(Your objective)
From the entries below, output the line with "The height and width of the screenshot is (505, 1080)." and each following line up to and including the line with "Given: Click the round start button", exactly as written.
+++
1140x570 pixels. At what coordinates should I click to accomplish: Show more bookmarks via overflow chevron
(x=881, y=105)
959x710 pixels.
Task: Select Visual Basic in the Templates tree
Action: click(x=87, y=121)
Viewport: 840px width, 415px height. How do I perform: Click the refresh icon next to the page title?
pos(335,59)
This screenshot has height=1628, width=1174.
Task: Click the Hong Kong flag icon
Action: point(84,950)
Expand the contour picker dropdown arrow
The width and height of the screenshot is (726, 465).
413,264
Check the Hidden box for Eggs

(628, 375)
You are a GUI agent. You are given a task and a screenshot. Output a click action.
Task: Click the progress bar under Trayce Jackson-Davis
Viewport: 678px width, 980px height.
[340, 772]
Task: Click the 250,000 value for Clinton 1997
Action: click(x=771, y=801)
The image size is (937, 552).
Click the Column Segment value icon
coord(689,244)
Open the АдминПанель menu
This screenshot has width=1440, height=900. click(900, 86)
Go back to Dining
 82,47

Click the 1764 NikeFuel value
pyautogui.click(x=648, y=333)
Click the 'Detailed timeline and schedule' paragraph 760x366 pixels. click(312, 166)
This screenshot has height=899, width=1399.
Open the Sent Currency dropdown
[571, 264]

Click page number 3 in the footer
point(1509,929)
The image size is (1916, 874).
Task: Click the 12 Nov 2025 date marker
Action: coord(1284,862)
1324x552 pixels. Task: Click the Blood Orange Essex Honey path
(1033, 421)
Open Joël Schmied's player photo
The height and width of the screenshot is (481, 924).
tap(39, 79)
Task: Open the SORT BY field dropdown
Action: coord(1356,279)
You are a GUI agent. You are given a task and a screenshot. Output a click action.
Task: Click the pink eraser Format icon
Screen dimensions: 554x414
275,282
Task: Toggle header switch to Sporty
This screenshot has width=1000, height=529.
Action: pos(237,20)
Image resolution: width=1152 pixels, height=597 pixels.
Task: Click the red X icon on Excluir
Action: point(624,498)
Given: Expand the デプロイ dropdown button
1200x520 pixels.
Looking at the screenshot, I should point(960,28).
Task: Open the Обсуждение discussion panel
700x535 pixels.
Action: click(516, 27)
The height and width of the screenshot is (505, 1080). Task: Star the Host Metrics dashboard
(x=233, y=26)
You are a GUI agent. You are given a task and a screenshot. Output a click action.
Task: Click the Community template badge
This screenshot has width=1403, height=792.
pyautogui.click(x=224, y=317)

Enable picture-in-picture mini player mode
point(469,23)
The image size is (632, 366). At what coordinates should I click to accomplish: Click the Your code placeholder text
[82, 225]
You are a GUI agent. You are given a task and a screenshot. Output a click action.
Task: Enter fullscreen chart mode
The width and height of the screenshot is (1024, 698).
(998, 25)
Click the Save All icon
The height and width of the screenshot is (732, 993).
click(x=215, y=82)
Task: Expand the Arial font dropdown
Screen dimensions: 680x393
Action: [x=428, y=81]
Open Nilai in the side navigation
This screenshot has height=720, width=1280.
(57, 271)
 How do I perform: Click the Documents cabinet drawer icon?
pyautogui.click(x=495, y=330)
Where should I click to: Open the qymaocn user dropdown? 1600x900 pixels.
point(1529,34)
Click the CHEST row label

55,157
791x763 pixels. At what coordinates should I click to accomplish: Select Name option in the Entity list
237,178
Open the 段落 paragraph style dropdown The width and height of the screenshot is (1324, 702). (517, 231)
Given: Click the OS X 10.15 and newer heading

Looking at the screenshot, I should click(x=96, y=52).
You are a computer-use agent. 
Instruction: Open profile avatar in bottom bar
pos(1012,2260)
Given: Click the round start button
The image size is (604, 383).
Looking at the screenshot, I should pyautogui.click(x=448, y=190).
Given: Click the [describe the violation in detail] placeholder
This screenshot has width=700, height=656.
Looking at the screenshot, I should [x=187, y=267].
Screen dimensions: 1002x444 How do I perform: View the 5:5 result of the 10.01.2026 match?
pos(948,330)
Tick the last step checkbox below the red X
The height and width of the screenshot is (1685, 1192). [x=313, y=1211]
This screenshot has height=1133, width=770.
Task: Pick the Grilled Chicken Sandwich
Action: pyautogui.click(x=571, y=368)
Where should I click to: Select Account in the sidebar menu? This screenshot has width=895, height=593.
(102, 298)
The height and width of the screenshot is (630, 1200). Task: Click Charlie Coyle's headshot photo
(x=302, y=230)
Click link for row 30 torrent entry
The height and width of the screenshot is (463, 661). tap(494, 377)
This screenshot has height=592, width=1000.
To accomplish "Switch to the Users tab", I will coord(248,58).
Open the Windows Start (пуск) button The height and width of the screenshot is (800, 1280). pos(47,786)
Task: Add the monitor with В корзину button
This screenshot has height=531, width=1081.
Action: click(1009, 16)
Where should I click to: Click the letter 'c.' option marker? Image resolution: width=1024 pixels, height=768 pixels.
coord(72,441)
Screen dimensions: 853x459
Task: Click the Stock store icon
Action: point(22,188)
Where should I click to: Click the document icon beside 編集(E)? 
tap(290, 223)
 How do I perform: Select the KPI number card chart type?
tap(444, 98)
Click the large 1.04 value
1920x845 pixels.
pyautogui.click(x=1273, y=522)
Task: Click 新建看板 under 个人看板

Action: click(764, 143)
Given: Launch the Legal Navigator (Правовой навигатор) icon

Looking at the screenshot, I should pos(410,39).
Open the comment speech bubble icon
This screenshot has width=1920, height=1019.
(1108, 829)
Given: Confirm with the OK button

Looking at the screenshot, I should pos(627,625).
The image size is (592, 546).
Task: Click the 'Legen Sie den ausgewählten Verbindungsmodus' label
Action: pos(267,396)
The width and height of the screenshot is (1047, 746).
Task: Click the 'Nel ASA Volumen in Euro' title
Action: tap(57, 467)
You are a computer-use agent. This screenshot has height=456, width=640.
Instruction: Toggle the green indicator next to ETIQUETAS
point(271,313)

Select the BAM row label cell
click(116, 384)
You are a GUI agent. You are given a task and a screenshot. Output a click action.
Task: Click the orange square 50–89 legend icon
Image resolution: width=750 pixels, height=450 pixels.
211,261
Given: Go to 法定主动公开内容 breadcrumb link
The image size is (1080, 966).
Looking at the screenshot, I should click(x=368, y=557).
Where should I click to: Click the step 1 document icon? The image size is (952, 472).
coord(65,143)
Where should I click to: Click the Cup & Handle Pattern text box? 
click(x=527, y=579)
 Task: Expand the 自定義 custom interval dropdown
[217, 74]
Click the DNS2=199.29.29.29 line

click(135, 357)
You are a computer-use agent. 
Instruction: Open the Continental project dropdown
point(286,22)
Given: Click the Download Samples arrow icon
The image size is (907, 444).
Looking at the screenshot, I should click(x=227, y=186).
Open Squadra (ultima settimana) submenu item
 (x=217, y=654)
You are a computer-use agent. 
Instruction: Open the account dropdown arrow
+++
(Solution to the problem)
The height and width of the screenshot is (505, 1080). Task: Star the Host Metrics dashboard
(x=233, y=26)
You are a GUI agent. You are given a task and a screenshot. Output a click action.
Task: Click the Community template badge
This screenshot has width=1403, height=792.
pyautogui.click(x=224, y=317)

Enable picture-in-picture mini player mode
point(469,23)
The image size is (632, 366). At what coordinates should I click to accomplish: Click the Your code placeholder text
[82, 225]
You are a GUI agent. You are given a task and a screenshot. Output a click action.
Task: Enter fullscreen chart mode
The width and height of the screenshot is (1024, 698).
(998, 25)
Click the Save All icon
The height and width of the screenshot is (732, 993).
click(x=215, y=82)
Task: Expand the Arial font dropdown
Screen dimensions: 680x393
Action: [x=428, y=81]
Open Nilai in the side navigation
This screenshot has height=720, width=1280.
(57, 271)
 How do I perform: Click the Documents cabinet drawer icon?
pyautogui.click(x=495, y=330)
Where should I click to: Open the qymaocn user dropdown? 1600x900 pixels.
point(1529,34)
Click the CHEST row label

55,157
791x763 pixels. At what coordinates should I click to accomplish: Select Name option in the Entity list
237,178
Open the 段落 paragraph style dropdown The width and height of the screenshot is (1324, 702). (517, 231)
Given: Click the OS X 10.15 and newer heading

Looking at the screenshot, I should click(x=96, y=52).
You are a computer-use agent. 
Instruction: Open profile avatar in bottom bar
pos(1012,2260)
Given: Click the round start button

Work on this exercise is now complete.